Whoever wins will confront a long list of economic and social problems. The oil-rich country has one of the highest per-capita debt loads in Latin America, with more than 40% of the budget going to service external loans.

Voters could not have a more stark choice of candidates. Lucio Gutierrez, 45, is a former army colonel and coup leader who grew up in the impoverished highlands. Noboa, 52, is a banana magnate worth nearly $1 billion who has an apartment on New York’s Park Avenue.

The contrast has left many voters cold and the contest in a near deadlock, according to the latest opinion poll. Gutierrez maintained a slight lead over Noboa -- 39% to 38% -- in a poll by Informe Confidencial released late Saturday. The poll had a 3-percentage-point margin of error.

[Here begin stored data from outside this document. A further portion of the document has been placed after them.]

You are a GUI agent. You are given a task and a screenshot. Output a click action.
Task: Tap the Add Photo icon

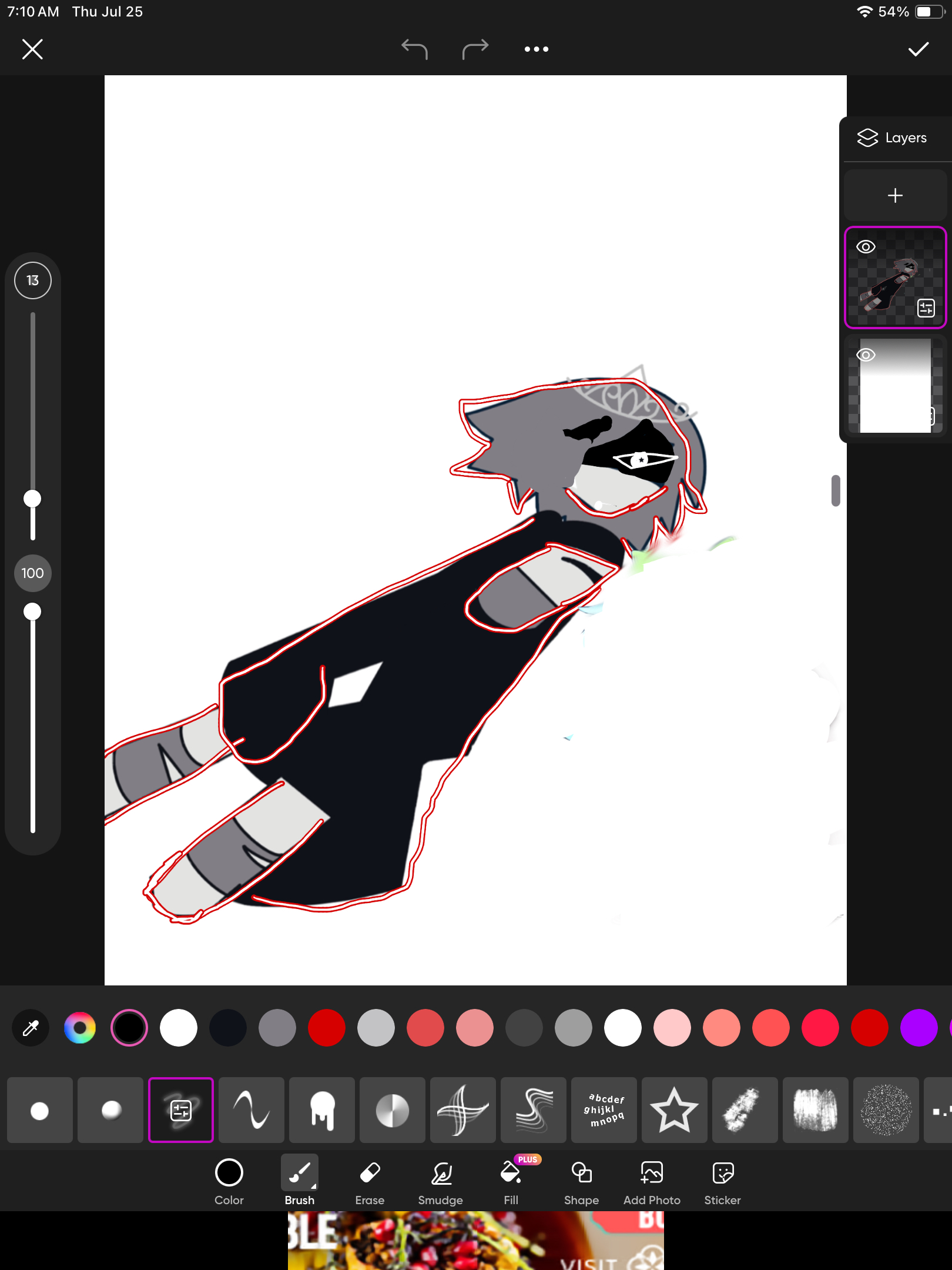(x=652, y=1181)
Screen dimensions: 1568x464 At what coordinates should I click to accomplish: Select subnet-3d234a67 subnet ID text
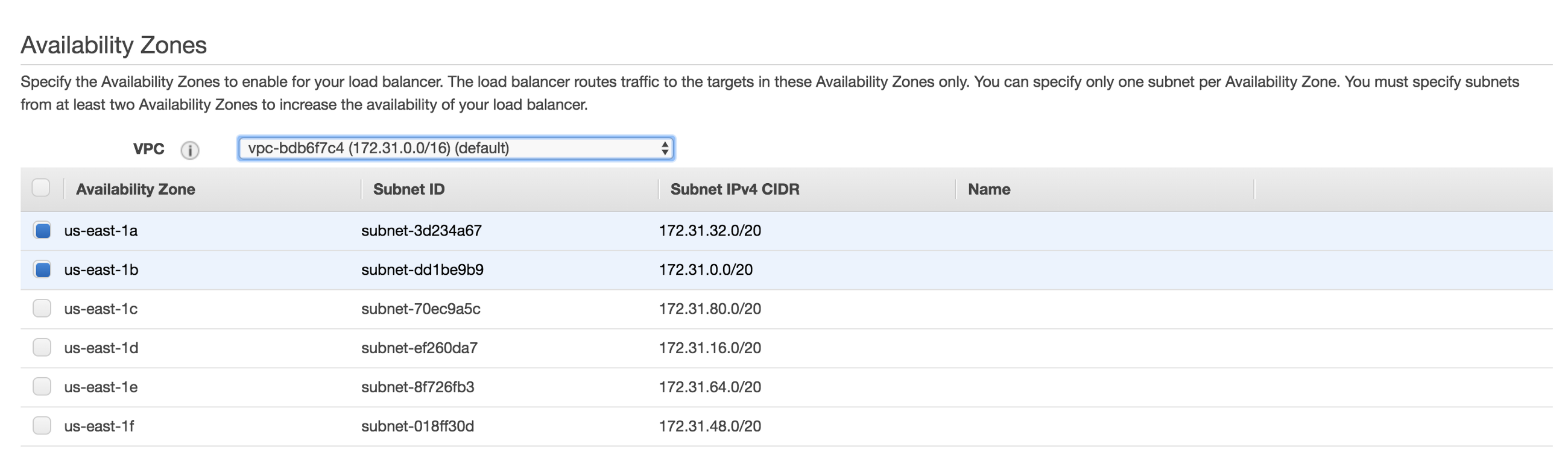421,230
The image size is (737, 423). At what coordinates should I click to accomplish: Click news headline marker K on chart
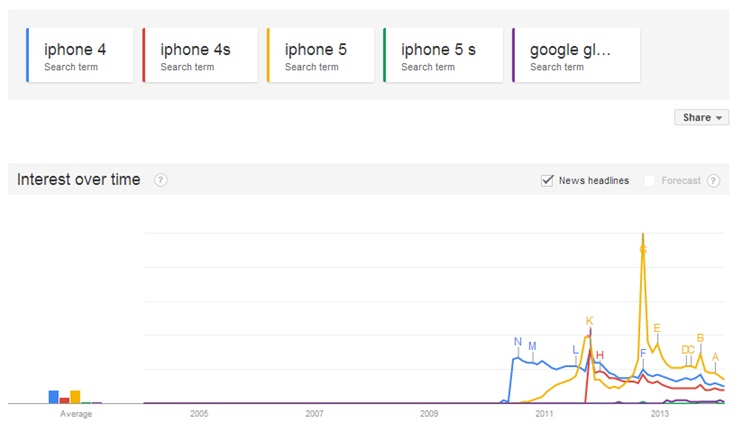click(x=589, y=321)
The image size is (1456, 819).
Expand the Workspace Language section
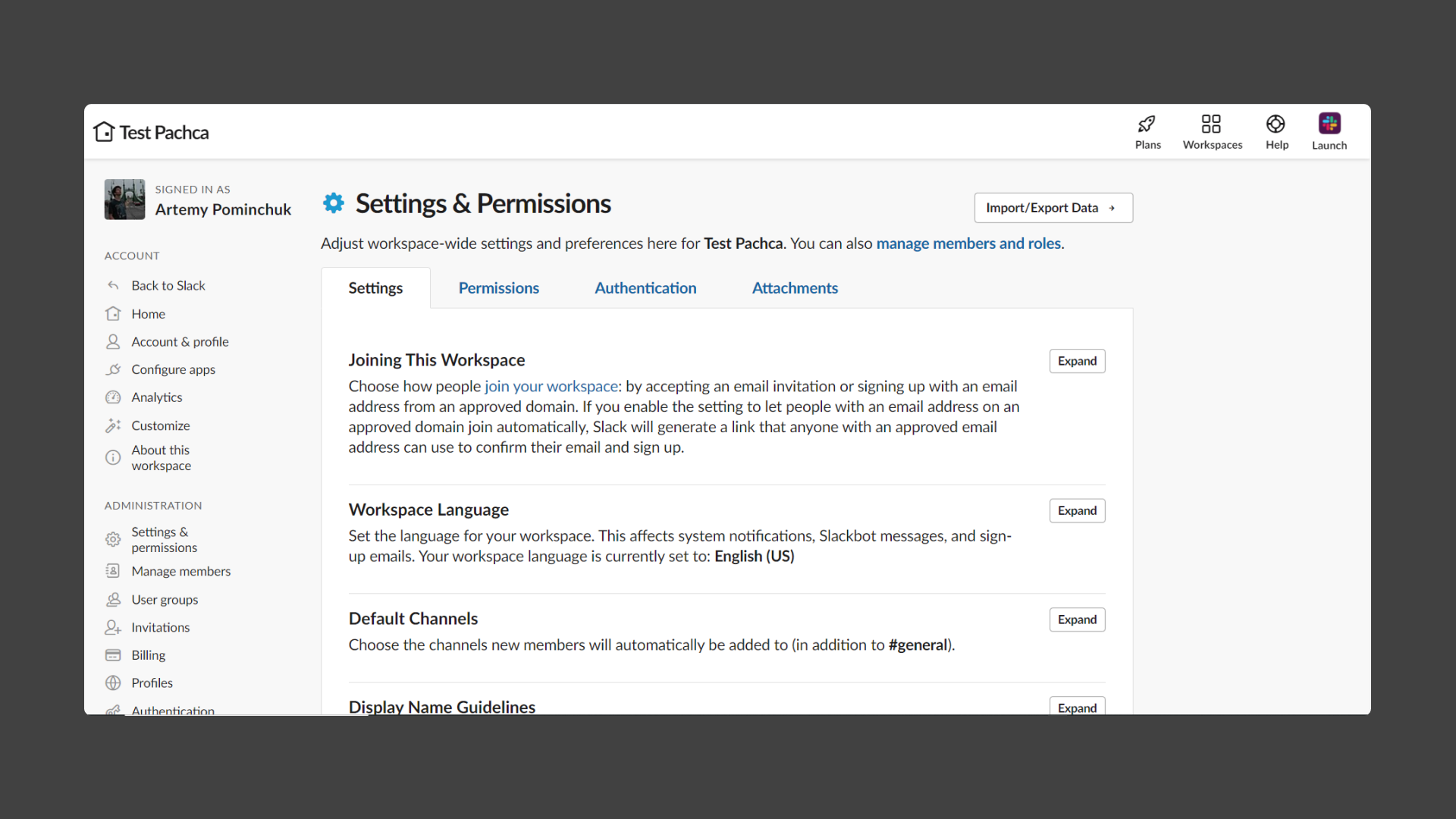click(1077, 511)
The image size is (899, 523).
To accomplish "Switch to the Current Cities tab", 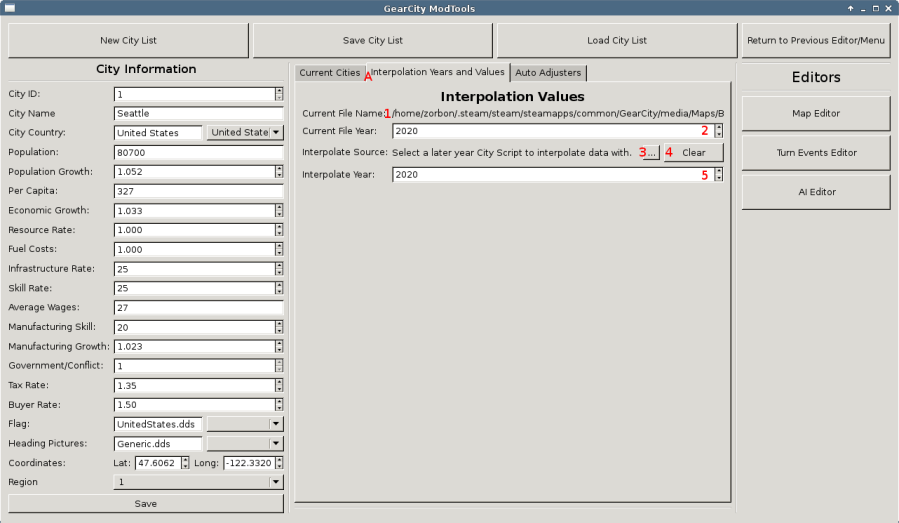I will [x=329, y=73].
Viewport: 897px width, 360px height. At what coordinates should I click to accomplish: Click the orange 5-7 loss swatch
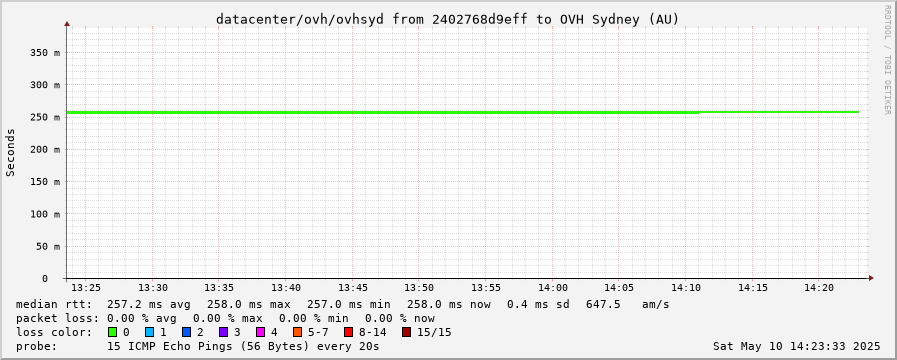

The latest numbers came as a surprise, because Gutierrez had been comfortably ahead in the weeks leading up to today’s vote. Poll director Santiago Nieto said the dramatic shift reflected a media onslaught by Noboa, who outspent Gutierrez in the final week, saturating the air with negative ads. Gutierrez lost the most ground with women, a seeming result of Noboa’s contention that Gutierrez once beat his wife.

“This is a shock,” Nieto said.

Still, a quarter of voters have said they plan to rip up their ballots or leave them blank. Voting is mandatory in Ecuador.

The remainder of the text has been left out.